As a deterrent I've tried hitting the cage to make noise and vibrations, I've tried blowing on her gently, I've tried blocking the corners, but nothing seems to work, I know there are probably a lot more things to try but I'm not sure as to what else to do.

She's naturally very stressy and I'm not sure she's had the best start in life given she was adopted from a local pet store in which she was housed in one of those tiny glass tanks, and she's a big girl, her accommodation after that although temporary, was also small and did not meet the required minimum set by the RSPCA, it wasn't that far off but it still wasn't big enough.

I do try to interact with her a few days a week, I don't like getting her out too often because I know how stressy she is and I don't want to cause her any issues, I've tried some handling and taming and she really doesn't like it, which is perfectly fine, I'm aware that some hamsters don't enjoy being held and if that's the kind of hamster she is then I'm perfectly fine with having her as a watch pet.

She's currently recovering from a very stressful episode this morning, I had to get her out so that a member of my family could help try and push the tray back into the cage properly given there was a gap and I couldn't figure out why, I couldn't find the cause when I cleaned her out two days ago.
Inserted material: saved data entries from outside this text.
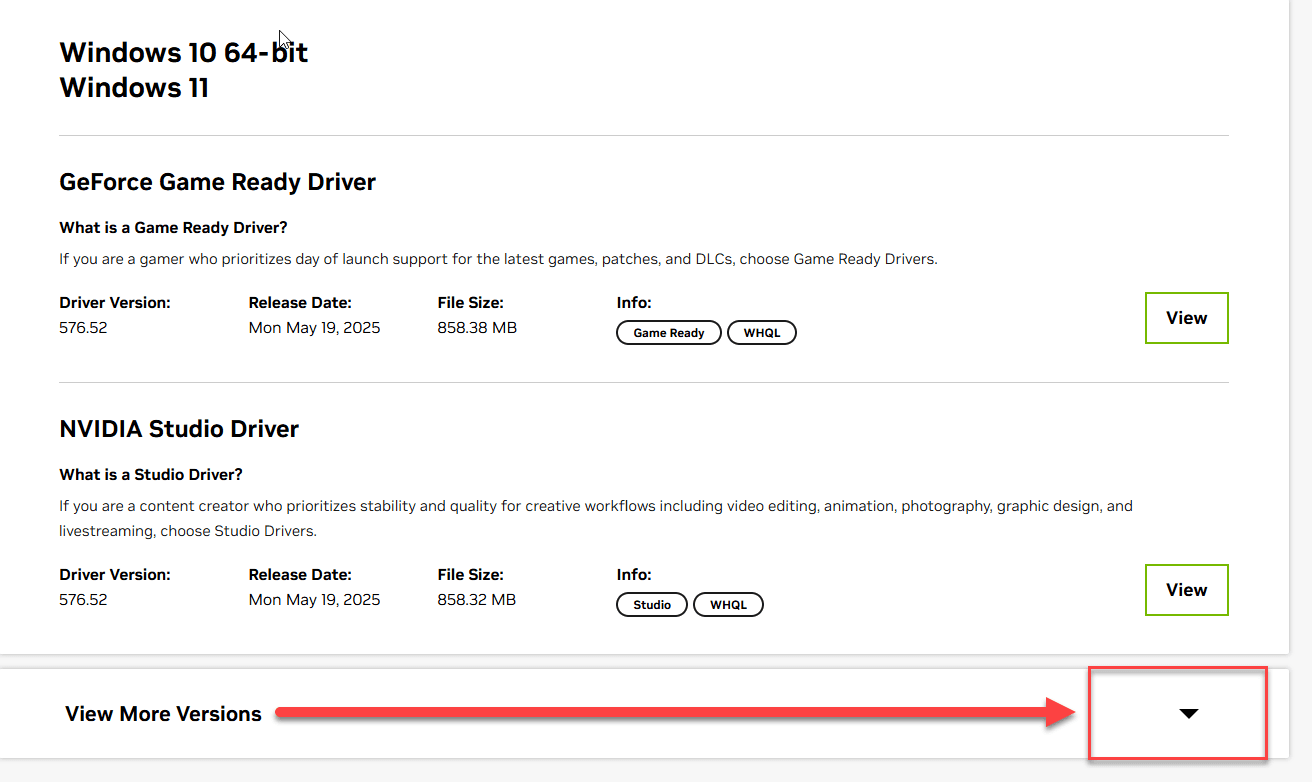The height and width of the screenshot is (782, 1312).
Task: Click the View More Versions label
Action: (163, 714)
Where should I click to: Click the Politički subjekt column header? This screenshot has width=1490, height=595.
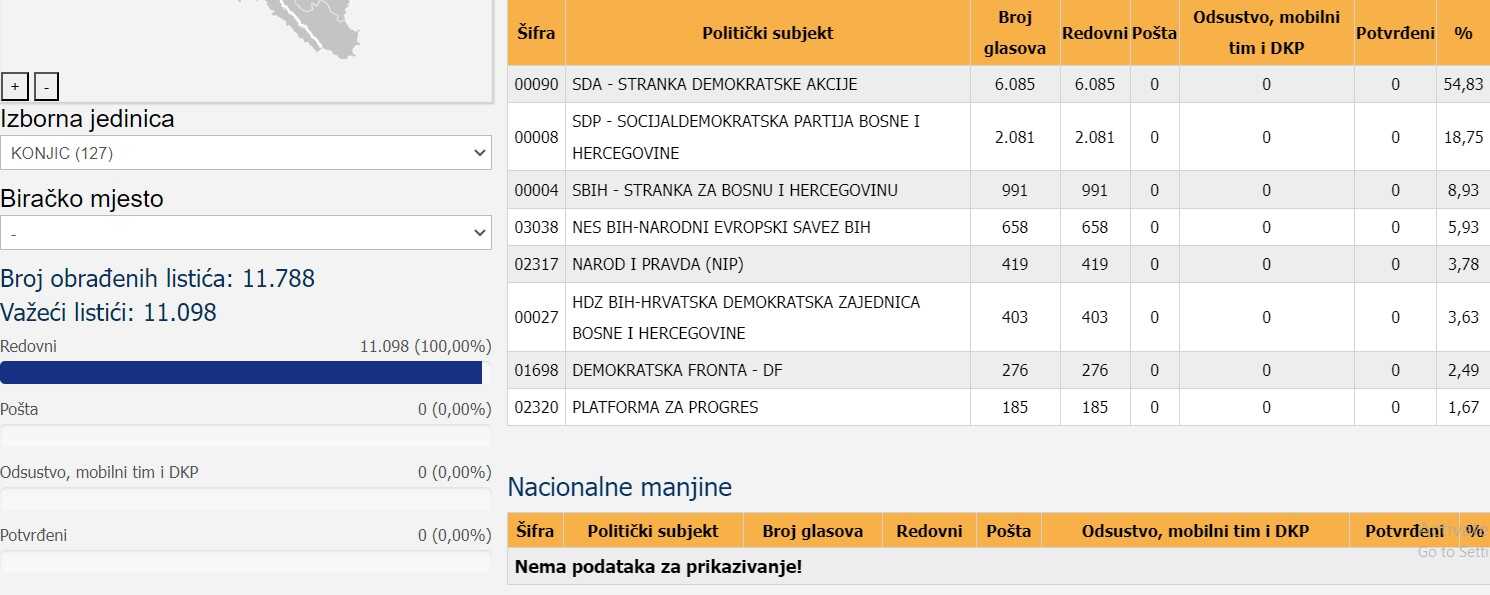coord(767,33)
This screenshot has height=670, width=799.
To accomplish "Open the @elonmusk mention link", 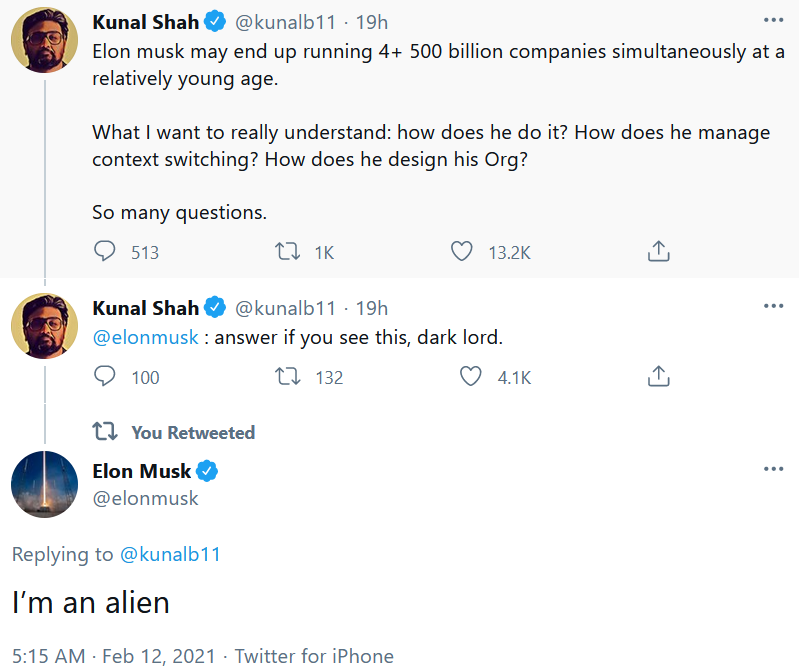I will [x=146, y=337].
As it was a rushed in the moment thing I had to get her out with gloves and try and contain her in a carry box I'd made from a storage box, however I couldn't find the lid so she kept climbing out and I had to keep trying to keep hold of her so she didn't fall off the bed onto the floor, she managed to jump off my hands a few times which I didn't enjoy.

I'm hoping she will be okay after this, given how she really does stress out over the slightest thing, I'll be making sure later that she's coming out normal and be sure to see if she's eating or drinking at all, I've left a treat outside the box she's currently hiding in, hopefully she will take it later.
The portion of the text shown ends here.